JavaScript: Highlighting Words With UTF-8 Support

Tweet 0 Shares 0 Tweets 1 Comments

This article continues our experiment in using JavaScript to highlight words on the page based on user input. Only now we're extending our previous code to include UTF-8 support for accented characters both in the input string as well as the text to be searched.

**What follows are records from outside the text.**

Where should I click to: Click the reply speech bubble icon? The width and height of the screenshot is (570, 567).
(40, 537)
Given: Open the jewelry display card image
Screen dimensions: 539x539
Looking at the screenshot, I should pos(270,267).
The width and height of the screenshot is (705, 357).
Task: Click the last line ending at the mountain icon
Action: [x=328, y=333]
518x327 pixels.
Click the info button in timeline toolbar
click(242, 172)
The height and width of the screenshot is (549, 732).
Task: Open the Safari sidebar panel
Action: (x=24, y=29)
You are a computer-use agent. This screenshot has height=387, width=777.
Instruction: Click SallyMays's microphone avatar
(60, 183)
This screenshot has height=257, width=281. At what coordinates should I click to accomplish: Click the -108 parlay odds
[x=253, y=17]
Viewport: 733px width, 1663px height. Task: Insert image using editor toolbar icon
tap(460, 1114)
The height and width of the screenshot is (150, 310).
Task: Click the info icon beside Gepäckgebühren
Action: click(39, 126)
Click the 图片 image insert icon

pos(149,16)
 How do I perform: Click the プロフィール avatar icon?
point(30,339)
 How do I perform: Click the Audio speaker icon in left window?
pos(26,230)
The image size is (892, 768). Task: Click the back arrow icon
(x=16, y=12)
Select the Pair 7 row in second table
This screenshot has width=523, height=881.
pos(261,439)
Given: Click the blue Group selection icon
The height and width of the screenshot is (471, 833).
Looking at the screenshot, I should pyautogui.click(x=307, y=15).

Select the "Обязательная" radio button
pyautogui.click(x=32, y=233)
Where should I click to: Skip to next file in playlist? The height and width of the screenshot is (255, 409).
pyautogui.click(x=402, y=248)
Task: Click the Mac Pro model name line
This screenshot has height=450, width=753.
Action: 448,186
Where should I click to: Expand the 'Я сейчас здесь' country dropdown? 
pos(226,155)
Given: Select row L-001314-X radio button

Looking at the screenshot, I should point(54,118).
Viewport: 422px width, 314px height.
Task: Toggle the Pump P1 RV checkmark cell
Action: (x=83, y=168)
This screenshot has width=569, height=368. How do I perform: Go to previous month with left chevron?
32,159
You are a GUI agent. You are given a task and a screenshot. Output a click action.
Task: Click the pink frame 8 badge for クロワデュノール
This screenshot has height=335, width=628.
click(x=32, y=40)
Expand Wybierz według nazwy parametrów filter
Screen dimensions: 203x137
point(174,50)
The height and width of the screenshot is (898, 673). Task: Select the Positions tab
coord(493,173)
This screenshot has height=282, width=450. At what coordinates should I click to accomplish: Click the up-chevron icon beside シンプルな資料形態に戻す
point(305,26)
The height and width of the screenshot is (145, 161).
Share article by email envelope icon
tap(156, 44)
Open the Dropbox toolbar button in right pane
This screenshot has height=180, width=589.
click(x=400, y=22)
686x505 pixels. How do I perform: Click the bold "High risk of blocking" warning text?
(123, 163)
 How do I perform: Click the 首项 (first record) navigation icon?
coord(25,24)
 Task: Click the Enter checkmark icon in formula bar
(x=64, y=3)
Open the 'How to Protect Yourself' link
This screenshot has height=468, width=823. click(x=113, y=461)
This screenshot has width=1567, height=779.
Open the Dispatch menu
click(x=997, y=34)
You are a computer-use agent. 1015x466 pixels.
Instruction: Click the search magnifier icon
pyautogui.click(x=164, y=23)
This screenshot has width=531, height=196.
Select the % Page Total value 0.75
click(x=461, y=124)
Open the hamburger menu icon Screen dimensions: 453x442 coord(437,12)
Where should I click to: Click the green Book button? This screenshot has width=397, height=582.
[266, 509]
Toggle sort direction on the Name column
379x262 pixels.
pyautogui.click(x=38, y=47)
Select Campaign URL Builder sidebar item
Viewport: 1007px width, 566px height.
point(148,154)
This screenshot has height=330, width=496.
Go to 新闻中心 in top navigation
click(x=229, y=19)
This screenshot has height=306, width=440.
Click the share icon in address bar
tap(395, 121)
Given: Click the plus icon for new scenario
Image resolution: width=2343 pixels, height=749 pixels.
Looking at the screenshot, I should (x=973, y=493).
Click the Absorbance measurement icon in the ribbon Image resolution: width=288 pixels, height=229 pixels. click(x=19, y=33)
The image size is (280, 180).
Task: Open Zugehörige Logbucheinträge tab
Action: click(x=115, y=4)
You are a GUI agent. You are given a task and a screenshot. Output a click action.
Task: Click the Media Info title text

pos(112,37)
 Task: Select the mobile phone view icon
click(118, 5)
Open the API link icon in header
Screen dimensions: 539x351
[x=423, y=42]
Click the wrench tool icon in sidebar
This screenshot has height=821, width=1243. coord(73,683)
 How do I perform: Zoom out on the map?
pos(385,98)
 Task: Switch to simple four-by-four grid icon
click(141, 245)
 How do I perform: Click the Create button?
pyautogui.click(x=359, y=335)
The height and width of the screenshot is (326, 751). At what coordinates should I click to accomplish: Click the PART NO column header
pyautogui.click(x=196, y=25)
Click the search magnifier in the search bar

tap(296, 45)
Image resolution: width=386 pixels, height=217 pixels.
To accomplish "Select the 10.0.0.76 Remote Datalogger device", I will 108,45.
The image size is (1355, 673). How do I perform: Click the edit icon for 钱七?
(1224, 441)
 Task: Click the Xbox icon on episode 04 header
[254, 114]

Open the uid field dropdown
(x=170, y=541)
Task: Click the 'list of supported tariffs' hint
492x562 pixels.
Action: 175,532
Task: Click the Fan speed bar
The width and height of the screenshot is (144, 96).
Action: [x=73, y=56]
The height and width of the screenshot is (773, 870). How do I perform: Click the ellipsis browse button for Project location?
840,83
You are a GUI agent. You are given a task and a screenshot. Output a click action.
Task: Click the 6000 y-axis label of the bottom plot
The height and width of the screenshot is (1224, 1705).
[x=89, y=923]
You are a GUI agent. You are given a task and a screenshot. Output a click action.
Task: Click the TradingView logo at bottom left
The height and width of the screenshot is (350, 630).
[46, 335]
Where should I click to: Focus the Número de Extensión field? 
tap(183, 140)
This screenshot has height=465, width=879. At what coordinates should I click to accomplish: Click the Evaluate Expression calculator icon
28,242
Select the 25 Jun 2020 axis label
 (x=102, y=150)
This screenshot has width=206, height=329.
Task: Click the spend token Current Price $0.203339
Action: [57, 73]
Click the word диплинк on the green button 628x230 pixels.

Patch for accented characters

As a first step, following a request through our feedback form, we came up with a simple patch that will match words on the page even if they contain accented characters:

...

  function addAccents(input)
  {
    retval = input;
    retval = retval.replace(/([ao])e/ig, "$1");
    retval = retval.replace(/e/ig, "[eèéêë]");
    retval = retval.replace(/c/ig, "[cç]");
    retval = retval.replace(/i/ig, "[iîï]");
    retval = retval.replace(/u/ig, "[uùûü]");
    retval = retval.replace(/y/ig, "[yÿ]");
    retval = retval.replace(/s/ig, "(ss|[sß])");
    retval = retval.replace(/a/ig, "([aàâä]|ae)");
    retval = retval.replace(/o/ig, "([oôö]|oe)");
    return retval;
  }

  this.setRegex = function(input)
  {
    input = input.replace(endRegExp, "";
    input = input.replace(breakRegExp, "|");
    input = input.replace(/^\||\|$/g, "");
    if(input) {
      var re = "(" + addAccents(input) + ")";
      if(!this.openLeft) re = "\\b" + re;
      if(!this.openRight) re = re + "\\b";
      matchRegExp = new RegExp(re, "i");
      return matchRegExp;
    }
    return false;
  };

...

With this patch a search for cafe will also match café (French), and a search for Koln will highlight Köln as well as Koeln (German).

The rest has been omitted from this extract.